Ia mengeklaim, Partai Ummat hanya menggagas bahwa selain menjadi tempat ibadah, masjid bisa menjadi pusat pertukaran pikiran yang konstruktif, termasuk pikiran dan gagasan politik "yang sehat dan mengedukasi".
Hal itu ia sampaikan meski dengan situasi bahwa Partai Ummat telah ditetapkan sebagai partai politik peserta Pemilu 2024 yang akan bertarung memperebutkan suara pemilih.
"Kita juga tahu di masjid seperti apa, pendidikan politik dapat dilakukan. Menggagas politik Islam, diskusi politik beradab, dialog politik berbasis agama, boleh saja. Pendidikan politik untuk jamaah ya boleh-boleh saja," kata Mustofa.
"Memang dulu Rasulullah juga melakukannya," ujar dia.
Baca juga: Bawaslu Terkendala Regulasi Bendung Syahwat Partai Ummat Pakai Masjid untuk Politik
Sebelumnya, Bawaslu RI memperingkatkan Partai Ummat untuk tidak menggunakan masjid sebagai sarana politik praktis jelang Pemilu 2024.
"Kami mengingatkan kepada teman-teman, khususnya Partai Ummat," ujar Ketua Bawaslu RI Rahmat Bagja kepada wartawan, Rabu (15/2/2023).
"Untuk tidak menggunakan tempat ibadah sebagai sarana untuk melakukan kampanye dan juga ajang untuk menyerang satu sama lain," ucap dia.
Ia kembali menegaskan bahwa bangsa ini harus memetik banyak pelajaran dari keterbelahan sosial akibat eksploitasi politik identitas pada Pilpres 2019.
"Tempat ibadah adalah milik bersama bangsa Republik Indonesia, tempat bersama milik umat beragama yang pilihan umat beragama bukan hanya satu partai," kata Bagja.
"Apa jadinya nanti jika semua partai melakukan politik identitas di masjid, gereja, pura, wihara dan saling menyerang dengan itu?" ujar dia.
Baca juga: Bawaslu Ingatkan Partai Ummat, Eskalasi Konflik Meningkat jika Masjid untuk Politik Praktis
Bagja khawatir bahwa pemakaian politik identitas akan semakin memperparah keterbelahan dan konflik sosial.
Ia memberi contoh, tanpa politik identitas pun, masyarakat di akar rumput sudah mengalami konflik dalam keseharian mereka.
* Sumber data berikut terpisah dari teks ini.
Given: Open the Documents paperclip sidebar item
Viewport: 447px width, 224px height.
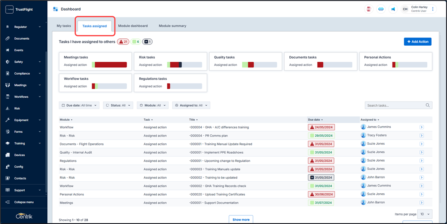Looking at the screenshot, I should pos(21,38).
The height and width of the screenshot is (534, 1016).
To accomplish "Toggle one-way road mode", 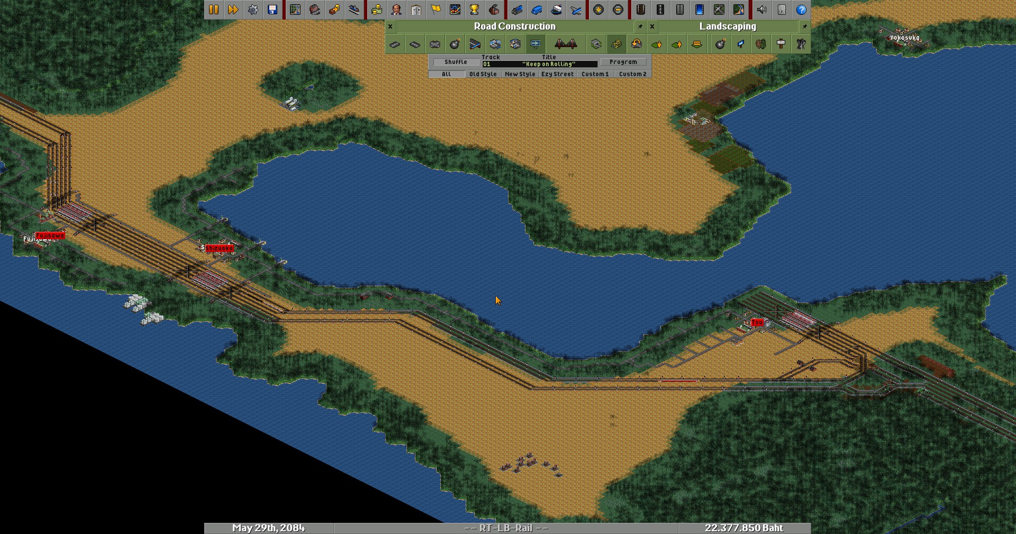I will click(536, 44).
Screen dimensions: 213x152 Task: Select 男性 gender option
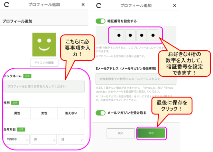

"Kalau seperti itu akan terjadi pertentangan sosial dan harus hati-hati, teman-teman di Partai Ummat itu akan menaikkan eskalasi pertarungan di tingkat akar rumput, itu yang paling berbahaya," ungkap Bagja.
Di samping bahaya konflik, masjid juga tidak dapat dipakai sebagai sarana politik praktis karena sifatnya sebagai fasilitas publik. Hal yang sama berlaku untuk sekolah dan kampus, misalnya.
Sebelumnya, dalam pidato di Rakernas Partai Ummat pekan lalu, Ketua Umum Ridho Rahmadi menyampaikan pendapatnya bahwa politik tak bisa dipisahkan dari agama.
"Sedangkan nilai-nilai moralitas agama memberikan referensi yang absolut yang permanen yang tidak pernah berubah lintas zaman, lintas generasi. Kemudian kalau kita pisahkan dari politik, maka politik kita yang tanpa arah, politik yang nanti referensinya kebenaran yang relatif situasional," ujar Ridho.
Atas dasar itu, Ridho berani menyebut Partai Ummat menganut politik identitas. Menurut Ridho, politik identitas adalah politik yang Pancasilais.
Dalam pidatonya, Ridho juga menyinggung bahwa politik gagasan semestinya tidak dilarang di masjid. Sebab, menurut dia, hal yang seharusnya dilarang di masjid adalah politik provokasi.
“Yang seharusnya dilarang di masjid bukanlah politik gagasan, tapi politik provokasi. Keduanya sangat berbeda,” kata Ridho.
Peristiwa Cirebon
Jauh sebelum pidato Ridho, Partai Ummat telah menggunakan masjid sebagai sarana politik praktis tak lama setelah ditetapkan sebagai peserta Pemilu 2024 lewat jalur penyelesaian sengketa.
Baca juga: Jurnalis Alami Pelecehan Seksual Saat Liput Rakernas, Partai Ummat Minta Maaf
Sebanyak 21 simpatisan partai membentangkan bendera Partai Ummat di Masjid Attaqwa Kota Cirebon, Jawa Barat, pada 1 Januari 2023.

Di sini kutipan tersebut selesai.